Norwegia, Islandia i Liechtenstein opóźniają ocenę polskich projektów. Wiele inwestycji nie dostanie więc dofinansowania.
Chociaż Norwegia, Liechtenstein i Islandia nie są członkami UE, korzystają na podstawie porozumień ze Wspólnotą z dobrodziejstw jednolitego unijnego rynku. W zamian zobowiązały się przekazać w latach 2004-09 1,1 mld EUR dla najbiedniejszych państw UE. W tym celu uruchomione zostały 2 fundusze — Mechanizm Finansowy Europejskiego Obszaru Gospodarczego (MF EOG) i Norweski Mechanizm Finansowy (NMF). Największym beneficjentem jest Polska, dla której przeznaczono 533 mln EUR. Środki te miały zwiększać atrakcyjność gospodarczą i społeczną naszego kraju, przez dofinansowanie ochrony środowiska i dziedzictwa narodowego, opieki zdrowotnej, rozwoju zasobów ludzkich i badań naukowych. Niestety, żadne zobowiązania nie zostały dotąd wypełnione.
Trudna współpraca
Programy pomocowe MF EOG i NMF cieszą się w Polsce dużym zainteresowaniem. W pierwszym naborze wniosków pod koniec 2005 r. do polskich instytucji pośredniczących wpłynęło aż 1390 projektów. Dostępne na ten okres środki wysokości 176 mln EUR wystarczyły na zarekomendowanie jedynie 147 projektów. W kwietniu br. wnioski te przekazano do akceptacji państwom darczyńcom. I tu zaczęły się problemy — żaden projekt nie został jeszcze rozpatrzony. Beneficjenci stają przed trudnym wyborem — wstrzymywać się z realizacją projektu, czy rozpocząć inwestycję, tracąc szansę na dofinansowanie?

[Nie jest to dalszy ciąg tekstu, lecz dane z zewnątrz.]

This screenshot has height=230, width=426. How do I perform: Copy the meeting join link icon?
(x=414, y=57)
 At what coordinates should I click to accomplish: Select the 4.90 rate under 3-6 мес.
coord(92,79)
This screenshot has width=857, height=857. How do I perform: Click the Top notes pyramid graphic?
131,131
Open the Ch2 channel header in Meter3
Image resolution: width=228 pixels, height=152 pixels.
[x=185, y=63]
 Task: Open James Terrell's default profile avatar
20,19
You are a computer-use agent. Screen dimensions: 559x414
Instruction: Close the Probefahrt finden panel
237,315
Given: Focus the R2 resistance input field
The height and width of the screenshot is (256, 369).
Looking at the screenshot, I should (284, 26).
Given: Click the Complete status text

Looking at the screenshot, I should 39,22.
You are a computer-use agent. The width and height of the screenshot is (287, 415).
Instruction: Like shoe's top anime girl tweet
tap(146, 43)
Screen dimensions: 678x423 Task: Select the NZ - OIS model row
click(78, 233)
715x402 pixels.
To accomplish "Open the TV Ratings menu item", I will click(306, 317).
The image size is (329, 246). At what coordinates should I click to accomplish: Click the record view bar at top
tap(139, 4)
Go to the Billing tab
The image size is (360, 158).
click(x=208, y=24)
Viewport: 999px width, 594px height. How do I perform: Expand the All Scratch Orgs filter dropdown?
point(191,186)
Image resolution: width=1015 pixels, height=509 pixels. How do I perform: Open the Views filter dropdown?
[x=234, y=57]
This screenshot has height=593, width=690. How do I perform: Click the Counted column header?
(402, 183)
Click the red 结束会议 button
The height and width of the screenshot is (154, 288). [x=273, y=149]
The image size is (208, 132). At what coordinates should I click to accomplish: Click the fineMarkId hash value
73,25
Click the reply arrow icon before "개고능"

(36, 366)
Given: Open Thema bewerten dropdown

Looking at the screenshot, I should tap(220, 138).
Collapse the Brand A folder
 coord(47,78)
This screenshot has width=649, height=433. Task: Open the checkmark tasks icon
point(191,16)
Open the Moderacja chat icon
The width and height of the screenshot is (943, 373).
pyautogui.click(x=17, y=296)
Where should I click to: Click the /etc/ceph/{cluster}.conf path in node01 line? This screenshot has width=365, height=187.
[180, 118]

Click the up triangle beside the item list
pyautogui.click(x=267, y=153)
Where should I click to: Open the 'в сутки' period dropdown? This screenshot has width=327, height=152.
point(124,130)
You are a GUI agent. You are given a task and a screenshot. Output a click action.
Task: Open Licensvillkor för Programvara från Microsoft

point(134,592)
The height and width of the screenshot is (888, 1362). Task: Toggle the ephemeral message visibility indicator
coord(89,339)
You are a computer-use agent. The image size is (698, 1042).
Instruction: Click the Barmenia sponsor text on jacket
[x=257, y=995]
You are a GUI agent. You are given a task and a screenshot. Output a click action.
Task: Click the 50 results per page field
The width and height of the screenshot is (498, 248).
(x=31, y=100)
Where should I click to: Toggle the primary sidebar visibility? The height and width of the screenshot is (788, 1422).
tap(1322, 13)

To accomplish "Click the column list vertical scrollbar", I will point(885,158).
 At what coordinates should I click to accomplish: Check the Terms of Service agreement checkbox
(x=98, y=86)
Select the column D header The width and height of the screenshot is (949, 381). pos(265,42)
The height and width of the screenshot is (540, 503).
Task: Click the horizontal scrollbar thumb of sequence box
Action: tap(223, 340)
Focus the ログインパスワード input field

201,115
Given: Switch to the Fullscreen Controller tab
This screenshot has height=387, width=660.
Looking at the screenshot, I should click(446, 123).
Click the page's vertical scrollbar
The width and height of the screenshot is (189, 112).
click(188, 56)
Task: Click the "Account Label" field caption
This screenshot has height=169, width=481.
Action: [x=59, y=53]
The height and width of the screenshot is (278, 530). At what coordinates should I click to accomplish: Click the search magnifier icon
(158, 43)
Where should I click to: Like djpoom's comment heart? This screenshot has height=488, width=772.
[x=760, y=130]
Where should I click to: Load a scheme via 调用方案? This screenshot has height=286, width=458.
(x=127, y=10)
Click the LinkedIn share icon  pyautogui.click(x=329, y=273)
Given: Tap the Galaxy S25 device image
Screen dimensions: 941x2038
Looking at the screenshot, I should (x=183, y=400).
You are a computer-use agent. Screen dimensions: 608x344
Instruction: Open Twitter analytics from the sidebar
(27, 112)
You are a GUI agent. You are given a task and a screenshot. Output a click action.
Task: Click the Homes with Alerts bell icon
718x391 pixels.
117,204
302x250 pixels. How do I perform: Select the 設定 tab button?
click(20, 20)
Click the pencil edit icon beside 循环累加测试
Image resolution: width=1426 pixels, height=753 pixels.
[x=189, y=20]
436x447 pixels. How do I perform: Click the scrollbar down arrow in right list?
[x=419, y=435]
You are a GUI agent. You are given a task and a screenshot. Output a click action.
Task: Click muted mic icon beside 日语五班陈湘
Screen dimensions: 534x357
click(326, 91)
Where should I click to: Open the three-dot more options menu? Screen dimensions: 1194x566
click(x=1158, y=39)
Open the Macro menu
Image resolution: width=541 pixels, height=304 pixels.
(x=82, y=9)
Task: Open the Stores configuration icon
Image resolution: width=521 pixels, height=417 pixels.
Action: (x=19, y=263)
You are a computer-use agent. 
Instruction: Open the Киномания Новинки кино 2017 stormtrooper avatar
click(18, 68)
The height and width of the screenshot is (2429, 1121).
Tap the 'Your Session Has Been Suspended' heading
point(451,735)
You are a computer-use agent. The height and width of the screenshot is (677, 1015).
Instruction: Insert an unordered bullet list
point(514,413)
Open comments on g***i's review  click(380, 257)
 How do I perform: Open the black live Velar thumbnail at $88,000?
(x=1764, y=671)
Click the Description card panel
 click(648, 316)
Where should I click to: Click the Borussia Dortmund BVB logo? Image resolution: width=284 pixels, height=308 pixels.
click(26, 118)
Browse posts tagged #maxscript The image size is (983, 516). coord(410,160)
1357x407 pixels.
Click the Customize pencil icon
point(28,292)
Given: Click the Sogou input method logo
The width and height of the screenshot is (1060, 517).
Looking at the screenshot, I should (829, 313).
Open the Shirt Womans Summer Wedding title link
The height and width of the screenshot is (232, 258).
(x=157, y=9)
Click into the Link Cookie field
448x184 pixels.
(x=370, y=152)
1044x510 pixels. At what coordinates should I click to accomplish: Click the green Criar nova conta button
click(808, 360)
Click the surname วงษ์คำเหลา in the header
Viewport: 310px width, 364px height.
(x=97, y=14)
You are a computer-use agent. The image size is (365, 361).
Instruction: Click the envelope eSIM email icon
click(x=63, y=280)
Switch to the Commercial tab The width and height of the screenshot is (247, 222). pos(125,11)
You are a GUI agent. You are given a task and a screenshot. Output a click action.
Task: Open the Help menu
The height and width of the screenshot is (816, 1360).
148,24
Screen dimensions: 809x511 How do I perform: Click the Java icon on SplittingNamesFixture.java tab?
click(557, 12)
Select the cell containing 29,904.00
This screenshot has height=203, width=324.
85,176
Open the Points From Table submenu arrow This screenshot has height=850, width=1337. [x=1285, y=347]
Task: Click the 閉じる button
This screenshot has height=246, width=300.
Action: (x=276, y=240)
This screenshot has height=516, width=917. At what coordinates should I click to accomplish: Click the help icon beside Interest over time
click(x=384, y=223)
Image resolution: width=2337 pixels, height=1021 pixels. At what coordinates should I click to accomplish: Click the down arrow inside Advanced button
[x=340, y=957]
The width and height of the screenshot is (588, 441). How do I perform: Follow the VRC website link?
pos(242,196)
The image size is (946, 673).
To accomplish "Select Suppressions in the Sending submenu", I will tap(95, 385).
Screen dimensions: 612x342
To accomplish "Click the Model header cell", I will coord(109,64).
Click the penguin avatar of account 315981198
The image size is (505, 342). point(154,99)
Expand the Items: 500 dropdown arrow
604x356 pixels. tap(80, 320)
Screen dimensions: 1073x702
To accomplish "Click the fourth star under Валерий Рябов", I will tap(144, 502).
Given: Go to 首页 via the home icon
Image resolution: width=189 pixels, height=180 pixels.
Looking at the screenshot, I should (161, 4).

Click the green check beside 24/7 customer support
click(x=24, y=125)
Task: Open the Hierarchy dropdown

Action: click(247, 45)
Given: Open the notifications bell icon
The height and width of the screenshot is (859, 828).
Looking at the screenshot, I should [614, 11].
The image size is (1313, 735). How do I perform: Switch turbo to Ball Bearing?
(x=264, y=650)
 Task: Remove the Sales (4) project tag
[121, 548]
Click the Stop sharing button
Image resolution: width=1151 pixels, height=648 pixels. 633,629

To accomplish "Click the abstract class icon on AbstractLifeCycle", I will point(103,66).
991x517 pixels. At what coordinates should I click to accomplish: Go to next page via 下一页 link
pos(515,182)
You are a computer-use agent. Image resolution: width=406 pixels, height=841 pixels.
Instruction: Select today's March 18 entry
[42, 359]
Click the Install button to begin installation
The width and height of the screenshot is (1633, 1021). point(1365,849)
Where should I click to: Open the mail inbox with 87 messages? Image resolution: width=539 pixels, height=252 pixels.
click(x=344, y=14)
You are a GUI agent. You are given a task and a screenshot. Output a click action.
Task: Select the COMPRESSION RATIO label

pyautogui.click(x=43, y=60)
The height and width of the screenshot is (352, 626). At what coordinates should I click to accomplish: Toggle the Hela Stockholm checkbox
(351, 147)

— Zwracaliśmy się z prośbą o przyspieszenie procedur oceny projektów. Norwegia, Islandia i Liechtenstein zamiast od nowa analizować każdy, powinny oprzeć się na naszej ocenie. To usprawniłoby wdrażanie programu. A państwa te nie robią nic, aby przyspieszyć procedury — mówił podczas konferencji Janusz Mikuła, wiceminister rozwoju regionalnego.
Do ataku
Jak zapewnia rząd, polska strona wywiązała się ze zobowiązań. Zdaniem Agnieszki Bolesty, wiceministra środowiska, instytucje wdrażające dobrze przygotowały się do naboru i oceny projektów.
— Otrzymaliśmy mnóstwo świetnych projektów. Wnioskodawcy włożyli dużo pracy i pieniędzy w ich przygotowanie. Zarekomendowaliśmy więc tylko garstkę najlepszych przedsięwzięć, a mimo to darczyńcy opóźniają przekazanie wsparcia — podkreśla Agnieszka Bolesta.
Polski rząd do tej pory unikał krytycznych uwag pod adresem Norwegii, Islandii i Liechtensteinu. Wydaje się jednak, że na czwartkowej konferencji przeszedł do ofensywy. Na wystąpienia ministrów nie ma na razie odpowiedzi rządów upomnianych państw. Jedynie ambasada Norwegii zobowiązała się do przyspieszenia audytu. Jest więc szansa na zatwierdzenie przynajmniej części wniosków w tym roku. Może konkretne decyzje zapadną 13 listopada, kiedy to Janusz Mikuła spotka się z przedstawicielami rządu norweskiego.